作業指示:
1 – 下のスプリングS予想の引用文で、◎の印が付いている馬は何か。
2 – 下に引用したスプリングS予想の文章を、最後の文の後から書き継いでください。

引用文:

21年、23年ともに差し馬が勝利しているが、かなりのハイペースとなった23年は前走で1~2番手でレースを進めていた馬か、1着、2着、4着、5着とあわや掲示板を独占かという結果だったことを忘れてはいけない。
今回は何が何でも逃げたい馬は不在だが、(1)ダノンセンチュリー、(4)ニホンピロデヴィン、(6)ジェットマグナム、(7)キングスコールと先行馬多数の組み合わせ。本番を見据えて控えたい馬もいるにせよ、馬場悪化の影響もあり、ハイペースになると見ている。
中山11R スプリングS 芝2000m
◎ (6)ジェットマグナム
○ (3)クモヒトツナイ
▲ (9)ピコチャンブラック
△ (1)ダノンセンチュリー
△ (7)キングスコール
△ (8)マテンロウバローズ
△ (10)フクノブルーレイク
結論 馬連6-3,9,1,7,8,10 (10:10:10:10:5:5) 複勝6 (50)
■有力馬と評価ポイント
◎ (6)ジェットマグナム
デビュー2戦目のコスモス賞では心房細動で1番人気を裏切り、大差の最下位に敗れたが、3走前の芙蓉Sではそこから巻き返しV。ここでは2番枠からまずまずのスタートを切り、軽く押してハナに立ったが、外からモルティフレーバーがハナを主張すると、同馬を行かせて外に誘導。道中のペースは遅かったが、先頭に立たないように手綱を抑え、2番手の外で折り合わせて進めた。
3~4角でペースが上がっていく中で、コントロールしながらモルティフレーバーに並びかけ、直線序盤で追い出しを待ちながらも先頭。ラスト1Fで追われるとしぶとく伸び、後続の追撃を余裕を持って振り切り3/4差で勝利した。
3走前は前後半5F61秒9-60秒7のスローペースで前有利の流れ。本馬は展開に恵まれての勝利だったが、ゲートも二の脚も良く、折り合いもついており、レース巧者ぶりが窺える内容だった。
2走前にホープフルSはスタミナが不足する休養明けで7着敗退。ここでは2番枠から好スタートを決めて、やや掛かりながら2番手で進めていたが、向上面でファウストラーゼンに捲られて先行勢には苦しい展開。それでも先行馬で最先着した点は評価できる。

収集資料:

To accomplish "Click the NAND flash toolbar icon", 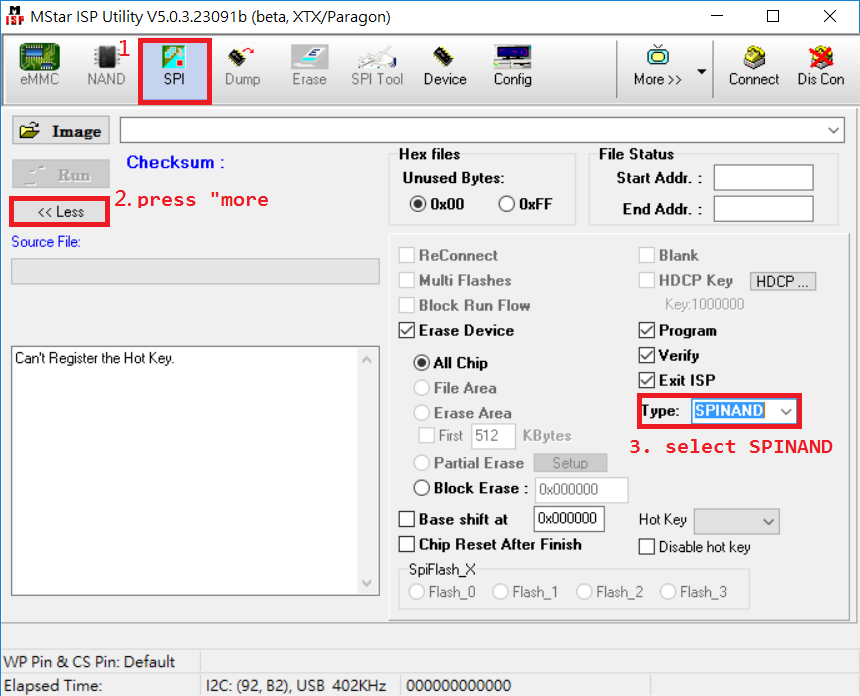I will click(x=106, y=66).
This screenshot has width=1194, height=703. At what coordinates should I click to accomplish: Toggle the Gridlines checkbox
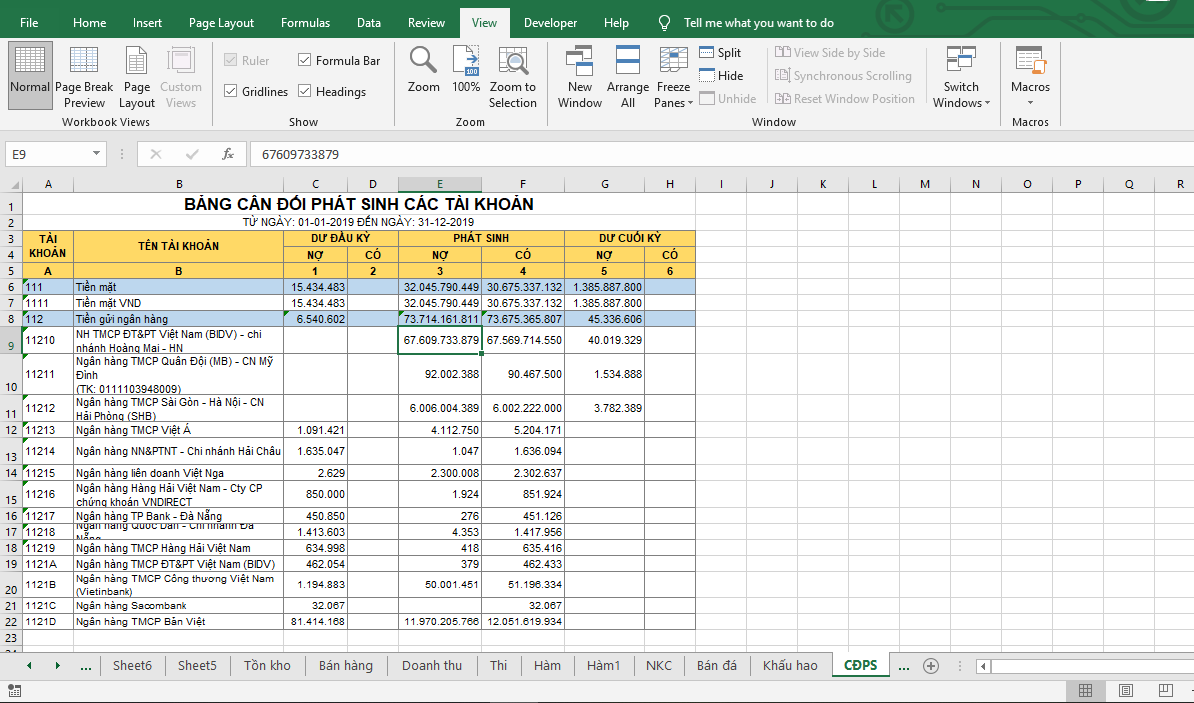231,92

最終解答:
1 – (6)ジェットマグナム

2 –
前走のきさらぎ賞は逃げ馬不在。1番枠から五分のスタートだったが、前走から一転してかなりのハイペースで逃げてブービー9着に失速した。このレースの最下位馬は2番手を追走したウォーターガーベラだが、同馬は次走のチューリップ賞でハナ2着に巻き返している。
つまり、きさらぎ賞はそれだけペースが厳しかったということ。本日の悪化した馬場に対応するためには、前走で苦しい競馬をしている点はプラス。個人的にはチューリップ賞の時に、当初はウォーターガーベラに本命◎の予定を、対抗○評価にしてしまった無念を晴らしたい気持ち。
チューリップ賞の時に思ったのは、2~3歳重賞がインフレ気味に行われていることで、前哨戦でメンバーが揃わなくなっていることだ。本場も相手がそこまで手強くないので、キャリアの浅い馬の上昇力に食われなければやれるだろう。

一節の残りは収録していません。